In Bowen v. Gilliard, the Supreme Court decided that Congress properly exercised its authority when it required that child support payments for all AFDC benefit eligible children be included in the determination of the family's AFDC eligibility. The Court expressly found that the statute's deeming requirement did not constitute a "taking" of the supported child's property because the child "holds no vested protectable expectation that his or her parent will continue to receive identical support payments on the child's behalf, and that the child will enjoy the same rights with respect to them." 107 S. Ct. at 3020. Further, in the Court's view, because the child is AFDC eligible, his or her support payments are not "taken," but rather substituted by the state benefits that he or she will receive. For these reasons, the Court held that the requirement that the parent assign the support payments received on behalf of the child did not violate the child's due process rights, and instead constituted only a modification, in some cases, of the amount of support that the child will receive.
In the present case, the district court's invalidation of the regulations on the ground that they failed to provide for a pre-deprivation hearing is inconsistent with Bowen v. Gilliard. The district court's decision rested upon the determination that the supported child maintains a protectable property interest in the child support payments that he or she receives, and to that extent it is contrary to the decision of the Supreme Court, and therefore must be reversed. Also, the injunction that the district court ordered to enforce its decision must be vacated.

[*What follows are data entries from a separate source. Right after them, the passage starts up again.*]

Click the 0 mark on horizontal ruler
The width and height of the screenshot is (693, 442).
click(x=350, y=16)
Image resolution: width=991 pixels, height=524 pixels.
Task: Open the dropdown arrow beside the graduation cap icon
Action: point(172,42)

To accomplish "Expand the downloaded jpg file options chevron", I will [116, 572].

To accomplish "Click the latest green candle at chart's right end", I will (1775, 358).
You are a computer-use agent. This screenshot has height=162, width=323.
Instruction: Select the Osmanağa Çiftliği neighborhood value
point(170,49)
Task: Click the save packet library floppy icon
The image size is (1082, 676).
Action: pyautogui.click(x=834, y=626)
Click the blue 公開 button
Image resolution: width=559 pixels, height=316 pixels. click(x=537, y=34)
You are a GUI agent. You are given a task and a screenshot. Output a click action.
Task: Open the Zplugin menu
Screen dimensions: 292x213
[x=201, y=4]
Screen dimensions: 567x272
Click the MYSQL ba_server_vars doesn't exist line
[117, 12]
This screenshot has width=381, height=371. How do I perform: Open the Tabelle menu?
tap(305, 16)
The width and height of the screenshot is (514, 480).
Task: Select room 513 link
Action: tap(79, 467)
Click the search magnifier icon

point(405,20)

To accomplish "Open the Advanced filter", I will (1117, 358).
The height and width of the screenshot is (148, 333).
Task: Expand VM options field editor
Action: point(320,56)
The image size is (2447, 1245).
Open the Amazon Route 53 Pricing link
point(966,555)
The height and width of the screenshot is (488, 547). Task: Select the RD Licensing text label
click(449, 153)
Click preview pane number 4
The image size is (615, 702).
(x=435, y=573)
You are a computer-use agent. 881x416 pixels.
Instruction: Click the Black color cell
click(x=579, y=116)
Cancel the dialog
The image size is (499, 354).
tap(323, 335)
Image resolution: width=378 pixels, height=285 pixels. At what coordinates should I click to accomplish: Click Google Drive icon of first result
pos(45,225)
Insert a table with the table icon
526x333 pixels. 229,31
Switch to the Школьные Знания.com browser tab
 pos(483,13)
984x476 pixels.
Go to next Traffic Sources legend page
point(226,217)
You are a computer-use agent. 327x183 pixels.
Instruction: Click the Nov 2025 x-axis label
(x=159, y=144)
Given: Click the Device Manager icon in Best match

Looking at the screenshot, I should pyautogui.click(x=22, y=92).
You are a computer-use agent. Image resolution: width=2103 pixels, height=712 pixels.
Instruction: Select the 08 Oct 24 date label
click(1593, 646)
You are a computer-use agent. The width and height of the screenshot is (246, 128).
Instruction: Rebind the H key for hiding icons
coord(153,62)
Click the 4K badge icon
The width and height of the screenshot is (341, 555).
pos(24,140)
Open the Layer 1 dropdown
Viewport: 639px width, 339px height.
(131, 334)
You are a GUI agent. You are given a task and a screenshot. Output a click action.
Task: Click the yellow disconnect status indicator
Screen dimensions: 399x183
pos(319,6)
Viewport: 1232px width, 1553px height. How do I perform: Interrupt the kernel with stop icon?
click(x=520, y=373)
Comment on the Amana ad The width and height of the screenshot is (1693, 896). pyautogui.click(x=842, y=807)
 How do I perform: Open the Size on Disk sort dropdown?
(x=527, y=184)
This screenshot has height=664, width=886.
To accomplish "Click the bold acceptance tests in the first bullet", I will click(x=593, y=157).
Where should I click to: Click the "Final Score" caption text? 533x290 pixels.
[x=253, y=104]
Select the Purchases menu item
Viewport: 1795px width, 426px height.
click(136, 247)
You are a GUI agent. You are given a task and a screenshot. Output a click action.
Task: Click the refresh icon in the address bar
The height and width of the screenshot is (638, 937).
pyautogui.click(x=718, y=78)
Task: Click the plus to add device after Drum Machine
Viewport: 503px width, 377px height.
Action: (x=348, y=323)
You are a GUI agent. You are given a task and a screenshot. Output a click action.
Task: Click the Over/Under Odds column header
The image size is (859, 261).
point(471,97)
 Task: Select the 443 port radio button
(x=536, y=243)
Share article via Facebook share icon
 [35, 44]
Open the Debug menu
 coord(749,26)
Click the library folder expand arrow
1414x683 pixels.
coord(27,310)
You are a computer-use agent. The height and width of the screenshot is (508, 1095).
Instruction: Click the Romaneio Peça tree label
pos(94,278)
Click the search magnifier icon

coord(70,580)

Finally, the contention raised by the parents on cross-appeal must also be determined to be without merit. Their argument that an unconstitutional taking results from any deprivation of a child's support payments as a condition to AFDC eligibility, even deprivation that occurs subsequent to a due process hearing, was also resolved in Bowen v. Gilliard. As we have noted above, the Supreme Court conclusively decided that no property interest existed in the child support payments, and thus that the protections of the takings clause were not triggered. See 107 S. Ct. at 3020. For that reason, we will affirm that part of the district court's judgment that upheld the constitutionality of the statute.
For the foregoing reasons, we will reverse the district court's judgment to the extent that it enjoins the enforcement of the regulation. We will affirm that part of the judgment upholding the constitutionality of the statute.